Stored records:
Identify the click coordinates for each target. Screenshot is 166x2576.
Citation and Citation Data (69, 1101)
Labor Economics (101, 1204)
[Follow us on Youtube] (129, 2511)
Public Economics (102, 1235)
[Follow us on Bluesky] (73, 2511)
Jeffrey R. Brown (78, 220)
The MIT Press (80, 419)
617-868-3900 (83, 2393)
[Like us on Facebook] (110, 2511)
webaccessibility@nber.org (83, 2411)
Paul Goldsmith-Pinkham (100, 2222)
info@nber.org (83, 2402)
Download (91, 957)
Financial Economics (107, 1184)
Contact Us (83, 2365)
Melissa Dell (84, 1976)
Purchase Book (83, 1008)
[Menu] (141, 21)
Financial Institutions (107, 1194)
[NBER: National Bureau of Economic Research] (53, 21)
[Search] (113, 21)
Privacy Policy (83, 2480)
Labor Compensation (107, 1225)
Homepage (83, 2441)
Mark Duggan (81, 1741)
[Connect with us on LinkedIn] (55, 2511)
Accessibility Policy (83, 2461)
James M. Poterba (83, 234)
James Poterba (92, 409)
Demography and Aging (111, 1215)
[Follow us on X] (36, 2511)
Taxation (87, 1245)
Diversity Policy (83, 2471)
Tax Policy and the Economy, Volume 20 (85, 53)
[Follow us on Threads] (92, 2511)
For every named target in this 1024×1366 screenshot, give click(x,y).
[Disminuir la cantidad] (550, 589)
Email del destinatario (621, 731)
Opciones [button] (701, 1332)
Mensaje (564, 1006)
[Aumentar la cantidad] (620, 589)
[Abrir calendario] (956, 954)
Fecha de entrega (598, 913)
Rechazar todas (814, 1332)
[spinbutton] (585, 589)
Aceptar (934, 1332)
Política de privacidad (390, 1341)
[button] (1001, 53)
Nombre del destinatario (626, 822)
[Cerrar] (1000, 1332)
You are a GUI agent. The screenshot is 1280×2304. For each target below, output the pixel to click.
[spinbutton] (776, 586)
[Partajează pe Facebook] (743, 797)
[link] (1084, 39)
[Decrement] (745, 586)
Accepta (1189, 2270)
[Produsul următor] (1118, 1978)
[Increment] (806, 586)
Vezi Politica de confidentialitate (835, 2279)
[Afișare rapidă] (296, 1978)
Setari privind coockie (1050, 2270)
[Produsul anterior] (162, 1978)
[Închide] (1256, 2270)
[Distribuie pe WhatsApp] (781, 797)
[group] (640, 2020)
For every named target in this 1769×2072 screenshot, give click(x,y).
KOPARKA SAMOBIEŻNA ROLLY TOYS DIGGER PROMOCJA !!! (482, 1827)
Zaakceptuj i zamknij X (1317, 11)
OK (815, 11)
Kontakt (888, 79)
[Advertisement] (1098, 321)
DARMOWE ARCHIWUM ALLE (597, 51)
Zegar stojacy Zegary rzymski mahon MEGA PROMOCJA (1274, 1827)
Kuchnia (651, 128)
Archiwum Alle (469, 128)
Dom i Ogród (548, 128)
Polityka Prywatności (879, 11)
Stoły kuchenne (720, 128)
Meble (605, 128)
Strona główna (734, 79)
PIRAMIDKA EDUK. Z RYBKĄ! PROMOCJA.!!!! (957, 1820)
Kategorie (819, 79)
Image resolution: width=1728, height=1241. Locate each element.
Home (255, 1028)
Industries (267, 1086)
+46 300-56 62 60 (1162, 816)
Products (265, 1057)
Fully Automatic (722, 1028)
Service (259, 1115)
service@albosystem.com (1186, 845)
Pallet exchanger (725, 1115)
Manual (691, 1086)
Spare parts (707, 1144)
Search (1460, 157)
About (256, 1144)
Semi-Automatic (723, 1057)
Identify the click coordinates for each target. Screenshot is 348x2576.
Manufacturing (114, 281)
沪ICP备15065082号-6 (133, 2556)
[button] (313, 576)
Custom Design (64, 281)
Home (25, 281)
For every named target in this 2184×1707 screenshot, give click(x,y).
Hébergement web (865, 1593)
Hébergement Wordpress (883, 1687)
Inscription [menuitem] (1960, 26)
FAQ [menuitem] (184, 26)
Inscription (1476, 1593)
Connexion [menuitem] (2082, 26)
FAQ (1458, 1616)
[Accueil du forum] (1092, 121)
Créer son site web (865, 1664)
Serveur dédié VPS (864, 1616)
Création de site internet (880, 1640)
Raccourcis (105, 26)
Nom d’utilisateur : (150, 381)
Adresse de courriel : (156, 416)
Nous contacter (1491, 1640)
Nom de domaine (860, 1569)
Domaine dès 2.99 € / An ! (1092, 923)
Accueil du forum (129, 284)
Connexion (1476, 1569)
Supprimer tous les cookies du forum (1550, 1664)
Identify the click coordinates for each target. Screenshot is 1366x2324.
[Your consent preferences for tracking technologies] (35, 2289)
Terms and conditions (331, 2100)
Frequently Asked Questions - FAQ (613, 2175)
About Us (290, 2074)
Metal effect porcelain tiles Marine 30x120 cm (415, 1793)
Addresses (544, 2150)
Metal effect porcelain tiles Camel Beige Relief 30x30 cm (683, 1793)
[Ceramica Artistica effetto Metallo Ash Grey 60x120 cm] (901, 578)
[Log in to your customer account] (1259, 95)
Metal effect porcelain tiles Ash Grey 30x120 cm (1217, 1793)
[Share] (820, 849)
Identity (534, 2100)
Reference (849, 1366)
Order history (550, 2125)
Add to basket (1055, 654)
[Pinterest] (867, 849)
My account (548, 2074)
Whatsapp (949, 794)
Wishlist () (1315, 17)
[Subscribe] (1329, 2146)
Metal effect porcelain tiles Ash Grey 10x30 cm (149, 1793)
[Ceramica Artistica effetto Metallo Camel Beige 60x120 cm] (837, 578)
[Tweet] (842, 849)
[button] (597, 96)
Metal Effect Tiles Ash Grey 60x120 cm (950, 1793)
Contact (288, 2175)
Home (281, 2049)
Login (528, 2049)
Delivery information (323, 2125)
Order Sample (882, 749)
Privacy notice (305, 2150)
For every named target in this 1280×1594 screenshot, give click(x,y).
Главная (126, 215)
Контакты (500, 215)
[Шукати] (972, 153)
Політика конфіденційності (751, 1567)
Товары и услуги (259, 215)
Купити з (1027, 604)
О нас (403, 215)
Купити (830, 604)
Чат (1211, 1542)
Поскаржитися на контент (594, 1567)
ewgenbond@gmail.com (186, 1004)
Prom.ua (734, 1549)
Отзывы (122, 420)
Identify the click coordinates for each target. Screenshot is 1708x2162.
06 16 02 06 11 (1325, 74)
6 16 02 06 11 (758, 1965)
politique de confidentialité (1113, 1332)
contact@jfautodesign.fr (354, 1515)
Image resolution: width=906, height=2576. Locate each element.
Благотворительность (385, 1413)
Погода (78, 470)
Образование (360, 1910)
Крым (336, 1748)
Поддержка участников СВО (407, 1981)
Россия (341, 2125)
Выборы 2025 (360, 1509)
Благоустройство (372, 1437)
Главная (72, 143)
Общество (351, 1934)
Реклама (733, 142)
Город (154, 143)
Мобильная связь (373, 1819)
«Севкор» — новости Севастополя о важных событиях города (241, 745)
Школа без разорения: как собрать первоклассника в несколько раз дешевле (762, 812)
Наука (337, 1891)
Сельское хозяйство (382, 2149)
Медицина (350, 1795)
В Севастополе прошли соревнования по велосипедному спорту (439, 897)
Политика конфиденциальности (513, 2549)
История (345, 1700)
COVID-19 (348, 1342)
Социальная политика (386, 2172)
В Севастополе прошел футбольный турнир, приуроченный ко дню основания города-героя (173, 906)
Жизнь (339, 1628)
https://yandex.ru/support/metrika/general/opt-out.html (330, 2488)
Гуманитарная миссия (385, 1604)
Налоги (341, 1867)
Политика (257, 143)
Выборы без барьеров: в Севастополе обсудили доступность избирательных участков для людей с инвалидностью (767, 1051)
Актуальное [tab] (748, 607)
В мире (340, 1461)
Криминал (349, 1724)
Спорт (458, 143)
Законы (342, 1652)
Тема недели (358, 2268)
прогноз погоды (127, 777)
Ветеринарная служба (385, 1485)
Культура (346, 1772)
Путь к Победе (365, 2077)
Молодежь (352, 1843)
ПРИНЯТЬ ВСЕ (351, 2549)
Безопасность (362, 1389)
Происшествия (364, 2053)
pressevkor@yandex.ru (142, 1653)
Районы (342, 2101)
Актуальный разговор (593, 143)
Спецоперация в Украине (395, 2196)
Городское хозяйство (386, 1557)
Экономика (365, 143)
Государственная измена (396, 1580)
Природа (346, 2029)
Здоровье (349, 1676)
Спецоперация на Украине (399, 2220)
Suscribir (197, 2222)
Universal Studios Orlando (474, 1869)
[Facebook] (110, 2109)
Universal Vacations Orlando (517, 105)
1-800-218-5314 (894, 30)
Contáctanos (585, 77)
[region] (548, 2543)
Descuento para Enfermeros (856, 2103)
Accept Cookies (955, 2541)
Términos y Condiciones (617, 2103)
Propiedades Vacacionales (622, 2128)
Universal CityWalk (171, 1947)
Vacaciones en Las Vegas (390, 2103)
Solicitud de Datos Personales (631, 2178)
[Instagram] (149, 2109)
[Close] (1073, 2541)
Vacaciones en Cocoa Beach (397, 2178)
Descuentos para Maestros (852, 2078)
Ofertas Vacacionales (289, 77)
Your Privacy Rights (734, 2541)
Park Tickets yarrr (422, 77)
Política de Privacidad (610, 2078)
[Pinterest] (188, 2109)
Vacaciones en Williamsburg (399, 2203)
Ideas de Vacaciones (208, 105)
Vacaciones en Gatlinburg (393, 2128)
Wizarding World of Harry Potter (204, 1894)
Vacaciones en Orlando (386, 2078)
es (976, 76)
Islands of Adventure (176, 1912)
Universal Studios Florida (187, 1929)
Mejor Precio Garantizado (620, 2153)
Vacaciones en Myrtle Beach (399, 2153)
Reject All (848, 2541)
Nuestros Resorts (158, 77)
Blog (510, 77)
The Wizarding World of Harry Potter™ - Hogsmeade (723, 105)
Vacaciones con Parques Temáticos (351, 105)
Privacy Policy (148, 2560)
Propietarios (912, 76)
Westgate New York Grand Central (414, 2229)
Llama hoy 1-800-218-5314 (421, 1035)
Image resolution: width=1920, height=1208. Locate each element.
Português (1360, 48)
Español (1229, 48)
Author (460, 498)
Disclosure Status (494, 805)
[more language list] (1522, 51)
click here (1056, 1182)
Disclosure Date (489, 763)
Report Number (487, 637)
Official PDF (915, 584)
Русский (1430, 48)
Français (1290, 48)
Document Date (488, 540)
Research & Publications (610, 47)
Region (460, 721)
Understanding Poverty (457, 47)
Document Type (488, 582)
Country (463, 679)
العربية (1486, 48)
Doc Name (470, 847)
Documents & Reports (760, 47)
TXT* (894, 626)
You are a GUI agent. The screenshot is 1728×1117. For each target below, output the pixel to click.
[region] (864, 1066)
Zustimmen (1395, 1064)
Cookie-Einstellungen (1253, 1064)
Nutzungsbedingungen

Required work => In the entries above, count each line that includes "Universal" and report the total with no other text.

Result of the exercise => 4